Photograph by Gertrude Herbrich
For one writer, however, the contradictions in the historical account of Jesus' life ultimately shattered his belief --- and cleared the way for him to assess that life dispassionately. Paradoxically, A.N. Wilson's clear-eyed "Jesus: A Life," published in 1992, makes Jesus a much more vivid and compelling figure -- at least for this nonbeliever -- than do the grandly mythical accounts of theologians.
Like Shakespeare, that other vast figure about whom we know remarkably little, Jesus is a gigantic blank page that few can resist trying to fill in -- even if the results more often resemble a Rorschach test than a biography. Because of the unreliability of the primary sources, the four canonical Gospels, such investigations can seem as fruitless as attempts to establish a "correct" interpretation of Joyce's "Ulysses." The Biblical scholar Morton Smith even compared the search for the actual Jesus to a search for a submicroscopic particle in physics.
Despite these difficulties, the last half-century has witnessed an explosion of Biblical research, beginning with the discovery of the Dead Sea Scrolls and such important works as the excluded Gospel of Thomas and culminating in the Jesus Seminar, a group of scholars that meets annually in Northern California to determine the authenticity of Jesus' sayings in the Gospels. Like John Dominic Crossan's speculative, left-leaning "Jesus: A Revolutionary Biography" and E.P. Sanders' meticulous "The Historical Figure of Jesus," to name just two of a vast field, Wilson's work clears away the folklore and distortions surrounding Jesus' life.

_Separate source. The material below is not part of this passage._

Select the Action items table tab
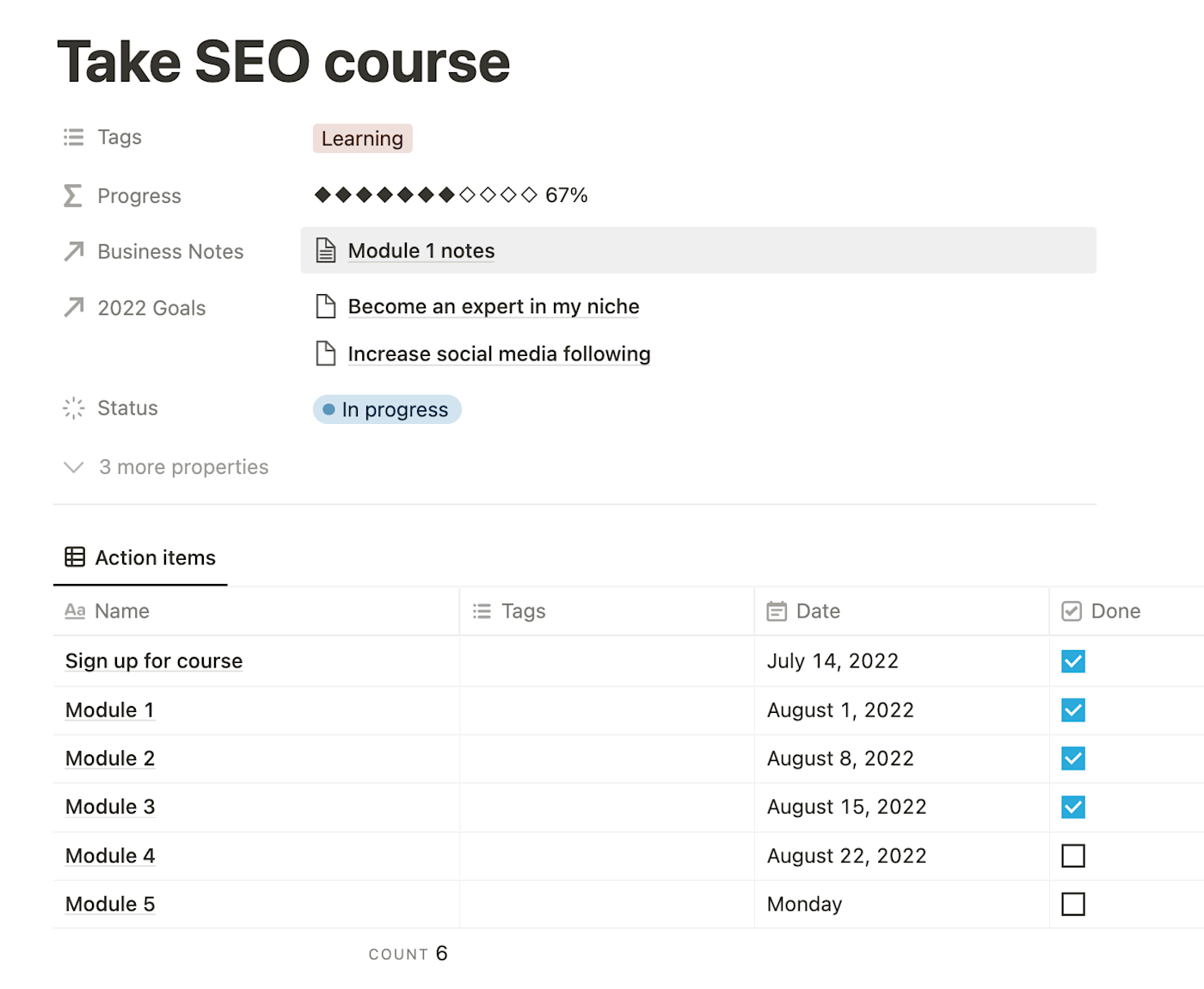Viewport: 1204px width, 989px height. tap(141, 558)
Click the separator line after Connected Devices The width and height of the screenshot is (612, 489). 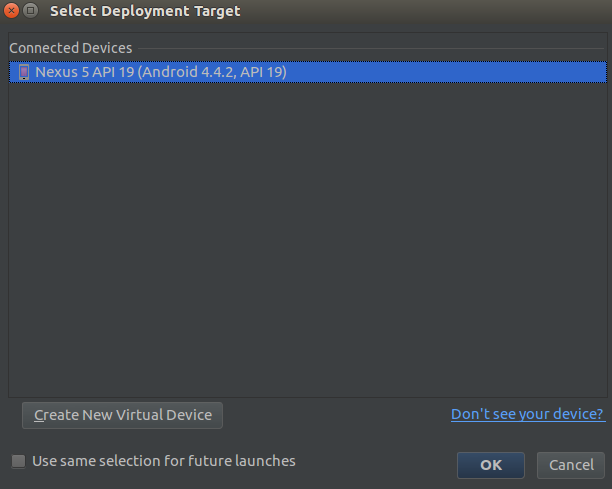370,48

Thus, Wilson points out that the nativity scene is a fairy tale -- Jesus was not born in Bethlehem at all, much less in a stable; there was no flight into Egypt; Jesus may have been married; he probably wasn't a carpenter, and so on. Like Sanders and Crossan, Wilson points out that the Gospels' attempt to blame the Jews for Jesus' crucifixion, and let Pilate off the hook, is transparent propaganda designed to curry favor with imperial authority.
But Wilson's aims are larger than merely to demythologize. He tries to recreate the first-century world in which Jesus lived -- a world in which "miracles" were part of ordinary experience, a world in which Jesus' contemporaries believed that the Messiah would come down from the sky as a great warrior king and drive the Romans out of Palestine, a world in which great and mythic historical parallels were taken for granted. He places Jesus firmly in the Jewish tradition of Galilean hasidim -- holy men who traveled about, healing the sick, casting out demons and communing with God.
The Jesus that emerges from his tautly written, closely reasoned book is a figure who reveals himself in brief images of haunting authority. Wilson grapples with the possibility that Jesus never existed at all -- and dismisses it, citing what he calls "the tiny detail which seems too strange to have been invented."